::: Listed entries
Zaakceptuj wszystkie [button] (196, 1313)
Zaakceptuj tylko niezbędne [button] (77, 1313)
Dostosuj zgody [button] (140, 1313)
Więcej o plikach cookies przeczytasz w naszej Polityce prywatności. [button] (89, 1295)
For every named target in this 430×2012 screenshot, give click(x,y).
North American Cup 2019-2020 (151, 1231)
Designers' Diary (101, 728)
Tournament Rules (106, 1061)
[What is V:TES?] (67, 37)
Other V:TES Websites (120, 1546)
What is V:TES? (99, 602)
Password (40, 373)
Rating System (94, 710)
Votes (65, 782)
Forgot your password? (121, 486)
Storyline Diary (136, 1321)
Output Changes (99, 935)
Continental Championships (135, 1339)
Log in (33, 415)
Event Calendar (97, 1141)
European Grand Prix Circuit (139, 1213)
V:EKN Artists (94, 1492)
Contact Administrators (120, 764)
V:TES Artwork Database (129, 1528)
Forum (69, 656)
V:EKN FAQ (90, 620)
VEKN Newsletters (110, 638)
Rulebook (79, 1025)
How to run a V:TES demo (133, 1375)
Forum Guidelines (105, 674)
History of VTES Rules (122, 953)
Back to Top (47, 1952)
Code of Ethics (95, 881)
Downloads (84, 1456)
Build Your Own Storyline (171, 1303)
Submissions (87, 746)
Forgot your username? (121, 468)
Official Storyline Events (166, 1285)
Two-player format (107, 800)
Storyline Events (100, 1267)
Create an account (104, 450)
::::::
Lines before the one containing "Two-player format (107, 800)" are to be left out; that line and every line after it through the end of the data should be copied exactly.

Two-player format (107, 800)
Storyline Events (100, 1267)
Create an account (104, 450)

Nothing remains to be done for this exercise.